§ **Task to carry out**
Repeat exactly every line that comes at or after the line containing "Quốc (32, 2187)", through the end of the entries below.

(Pixel coordinate grounding data)
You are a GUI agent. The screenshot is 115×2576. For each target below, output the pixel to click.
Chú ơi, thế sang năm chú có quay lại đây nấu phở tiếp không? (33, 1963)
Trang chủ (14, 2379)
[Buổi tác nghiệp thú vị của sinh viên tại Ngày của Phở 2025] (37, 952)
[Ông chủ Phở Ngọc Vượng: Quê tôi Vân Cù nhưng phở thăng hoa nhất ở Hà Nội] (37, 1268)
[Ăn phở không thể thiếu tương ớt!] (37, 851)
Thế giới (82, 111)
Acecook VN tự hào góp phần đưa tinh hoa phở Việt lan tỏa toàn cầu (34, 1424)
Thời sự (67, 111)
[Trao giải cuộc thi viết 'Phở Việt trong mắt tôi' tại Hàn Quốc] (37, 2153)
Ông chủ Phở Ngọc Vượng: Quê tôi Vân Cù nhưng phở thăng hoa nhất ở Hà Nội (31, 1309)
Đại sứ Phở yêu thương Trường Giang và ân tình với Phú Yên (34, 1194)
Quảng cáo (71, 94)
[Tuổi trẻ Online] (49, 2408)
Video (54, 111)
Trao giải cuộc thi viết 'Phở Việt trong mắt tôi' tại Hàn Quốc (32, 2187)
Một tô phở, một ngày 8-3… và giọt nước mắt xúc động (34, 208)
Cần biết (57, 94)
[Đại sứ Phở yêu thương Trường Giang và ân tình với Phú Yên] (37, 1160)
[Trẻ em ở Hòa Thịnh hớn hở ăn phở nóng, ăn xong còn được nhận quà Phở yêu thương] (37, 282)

§ **Written response**
Trao giải cuộc thi viết 'Phở Việt trong mắt tôi' tại Hàn Quốc (32, 2187)
Một tô phở, một ngày 8-3… và giọt nước mắt xúc động (34, 208)
Cần biết (57, 94)
[Đại sứ Phở yêu thương Trường Giang và ân tình với Phú Yên] (37, 1160)
[Trẻ em ở Hòa Thịnh hớn hở ăn phở nóng, ăn xong còn được nhận quà Phở yêu thương] (37, 282)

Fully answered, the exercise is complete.